Des décennies de conflit ont détruit la plus grande partie de l'infrastructure du Cambodge et son efficacité ne fait que baisser depuis les années 60. En 1993, 25 % des résidents de Phnom Penh avaient accès à des canalisations d'eau. Les investissements réalisés dans les années 90 ont amélioré la situation et apporté à beaucoup de cambodgiens une eau salubre, environ 35-40 % du pays reçoivent leur eau de sources potables améliorées, nouveaux puits ruraux ou réseau urbain remis à neuf.
Malheureusement, les dispositifs d'assainissement n'ont pas suivi. Le manque d'assainissement continue à présenter une menace à la santé publique. Le taux de mortalité des enfants de moins d'un an est de 10 %. La plupart de ces décès sont dus à des maladies portee par l’eau ou transmises par les moustiques, situation aggravée par les installations sanitaires insuffisantes du pays.
L'UNICEF estime que la couverture sanitaire du Cambodge est de 8 %, soit le taux le plus bas de la région et le second plus bas en dehors de l'Afrique. En l'absence d'un assainissement satisfaisant, la plupart des habitants des campagnes jettent leurs déchets dans les rizières, bananeraies et d’autres sources d'eau, polluant ainsi l'eau dont ils dépendent.
Le Ministère du développement rural du pays, appuyé par des nombreux partenaires internationaux, s'attaque au problème avec un plan d'approvisionnement rural et d'assainissement. De nouveaux puits sont creusés et des centaines de latrines publiques ont été installées dans les habitations et les écoles au cours des dernières années, pour assainir les campagnes.
De plus, des organisations humanitaires aident à la prévention en enseignant aux jeunes cambodgiens l'hygiène personnelle qui les protègera des maladies.
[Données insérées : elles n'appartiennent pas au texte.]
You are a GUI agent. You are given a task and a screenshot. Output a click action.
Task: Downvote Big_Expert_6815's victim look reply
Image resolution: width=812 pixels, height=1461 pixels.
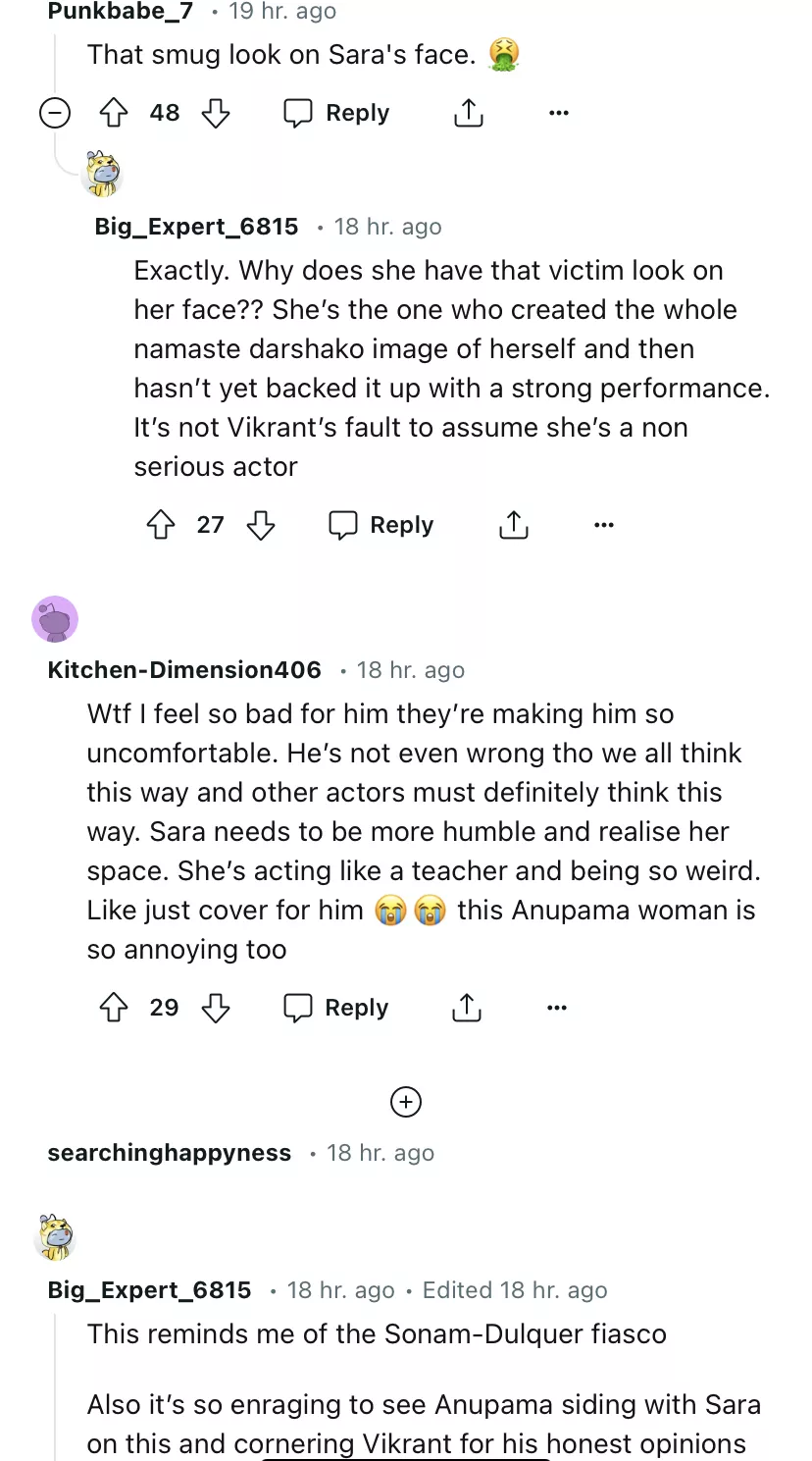click(x=261, y=526)

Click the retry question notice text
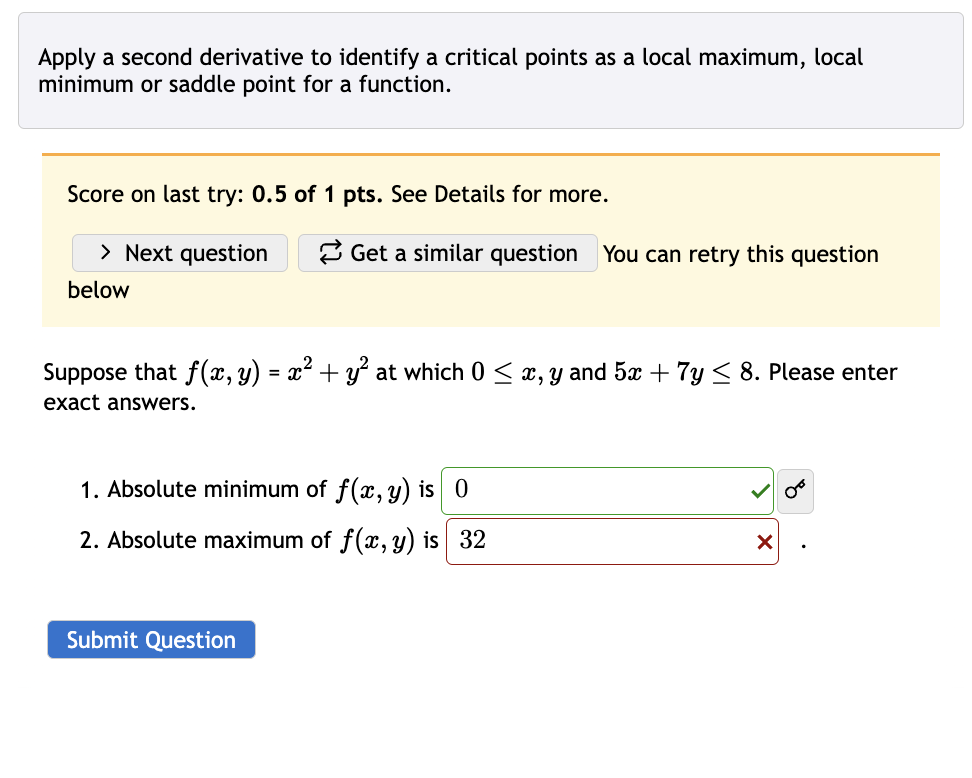[x=740, y=255]
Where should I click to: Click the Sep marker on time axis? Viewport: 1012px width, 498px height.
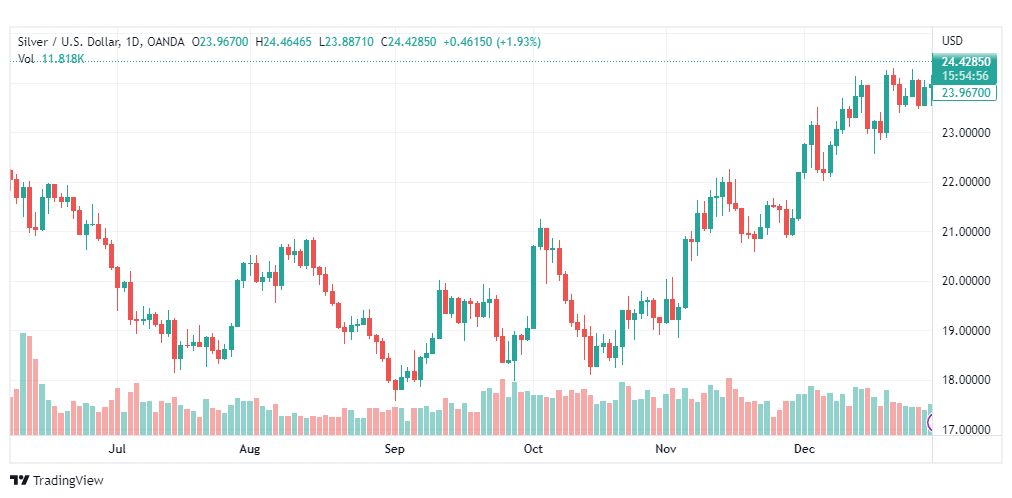tap(395, 450)
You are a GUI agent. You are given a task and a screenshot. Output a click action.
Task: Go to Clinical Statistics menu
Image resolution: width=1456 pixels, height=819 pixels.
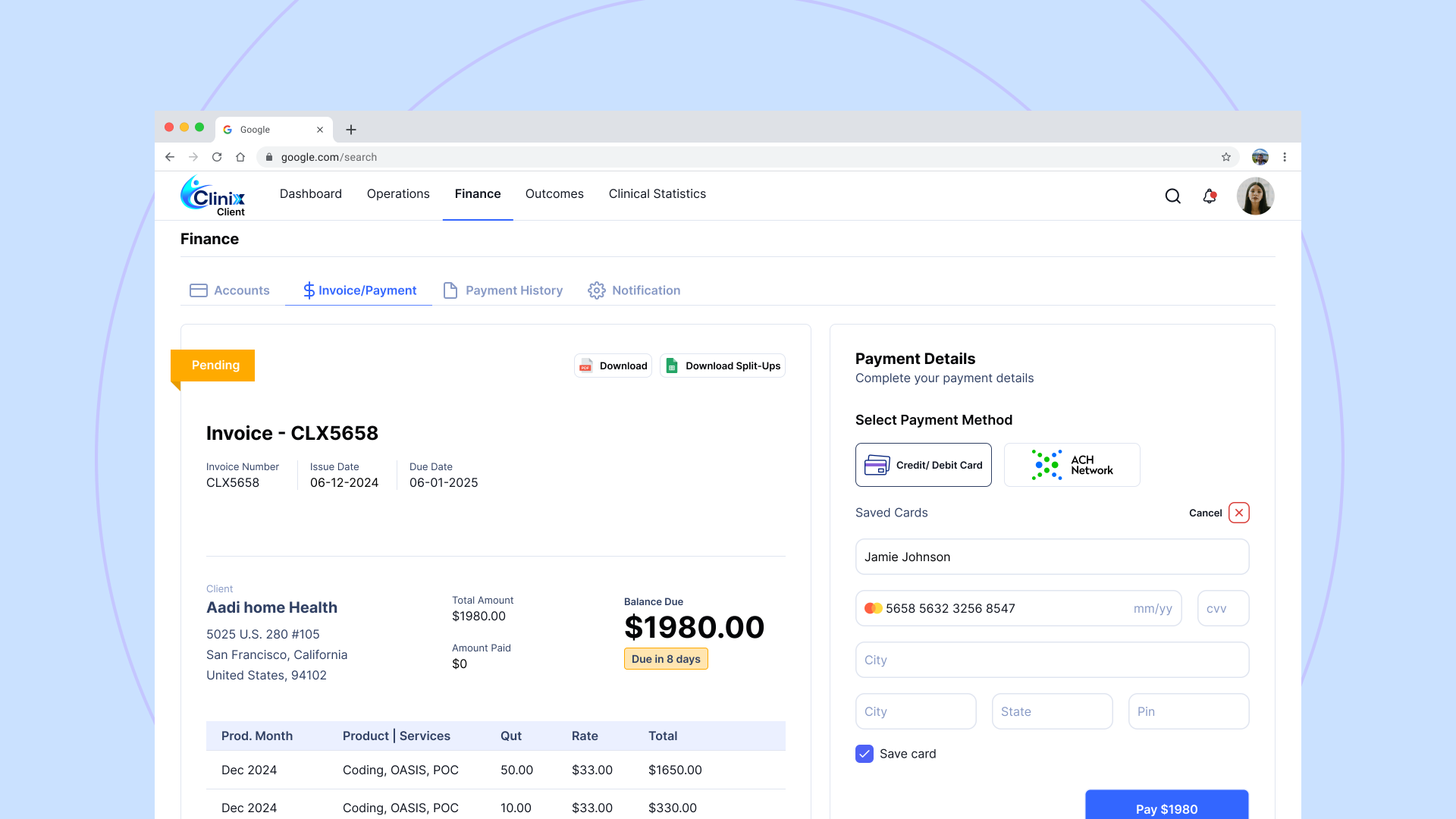coord(657,194)
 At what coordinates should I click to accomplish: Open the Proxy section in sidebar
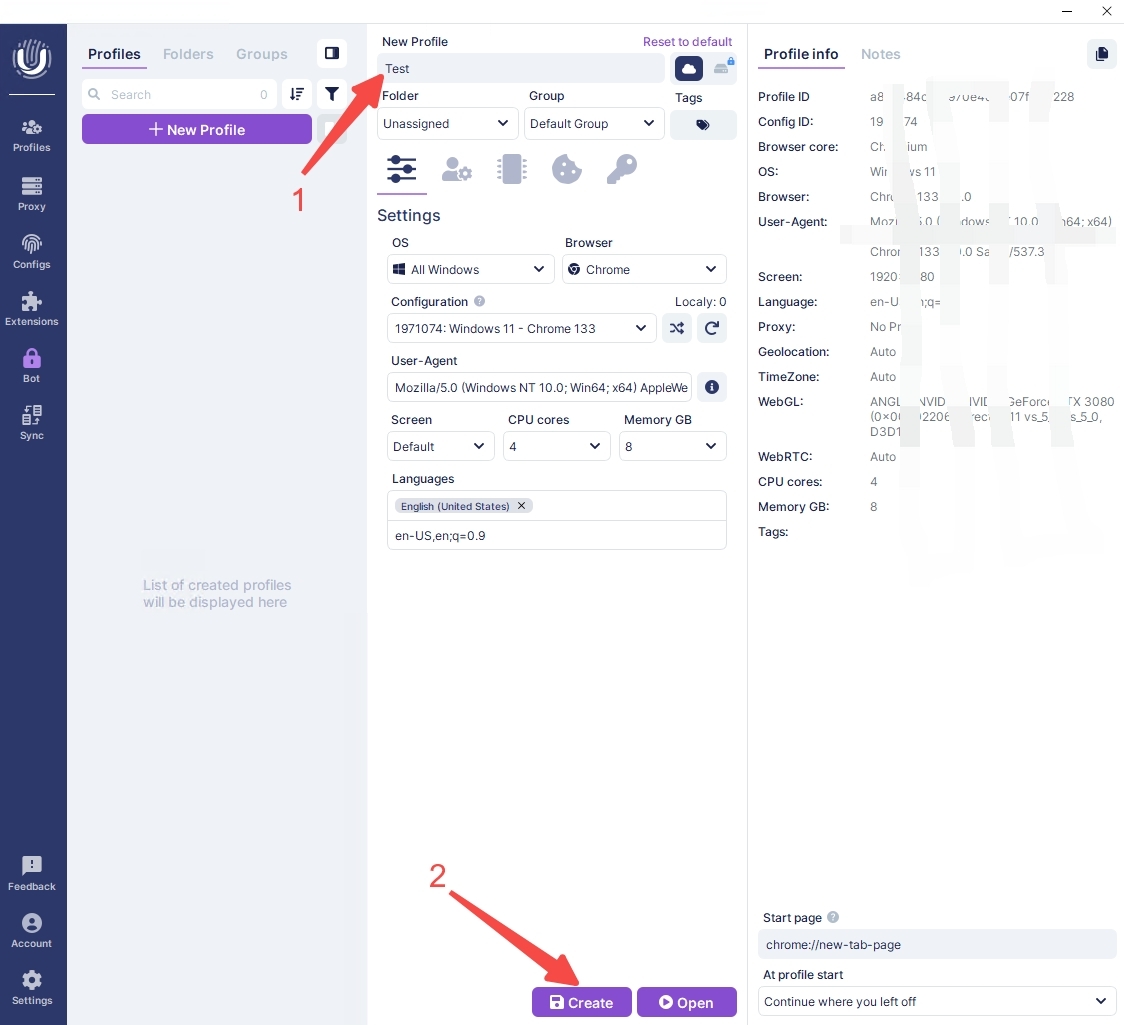coord(32,193)
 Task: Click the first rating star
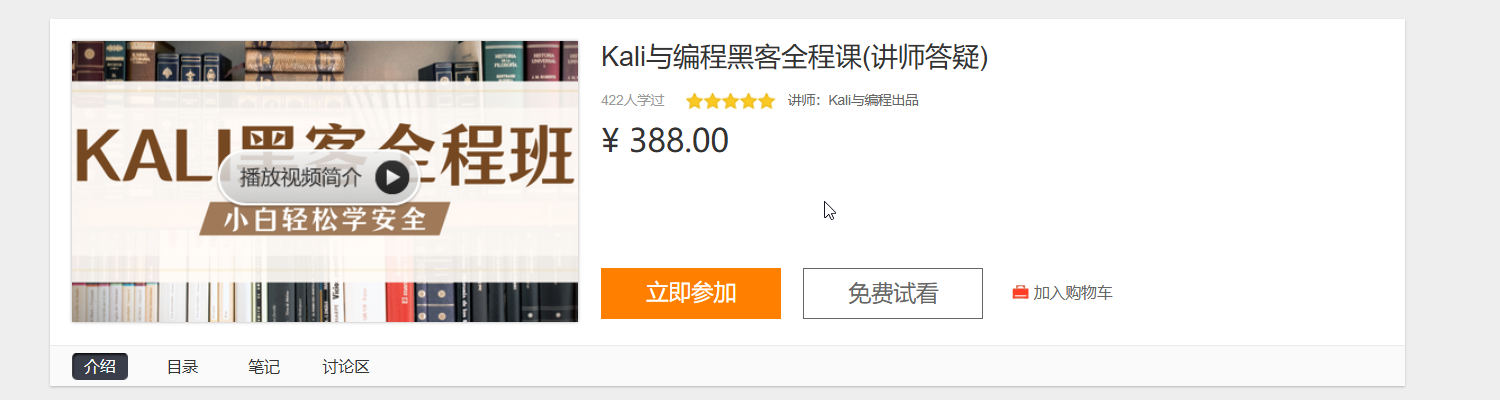pyautogui.click(x=694, y=101)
Les études montrent que le simple fait de se laver les mains avec du savon peut réduire l'occurrence des pathologies diarrhéiques de 40 %.
La compréhension du lien entre eau salubre, assainissement et hygiène se répand dans les campagnes cambodgiennes et les efforts de protection contre les maladies hydriques propagées par les insectes sont soutenus. Les moustiquaires installées sur les tuyaux des latrines, empêchent les insectes qui y naisse de s'échapper et d'infecter les humains. Les moustiquaires des habitations ont été mises sur le marché pour protéger les personnes et réduire les risques de propagation des maladies.
Depuis peu, on emploie des réservoirs fermés pour empêcher les moustiques de s'y reproduire, et des filtres pour éliminer tous les parasites ou microbes de cette eau avant sa consommation.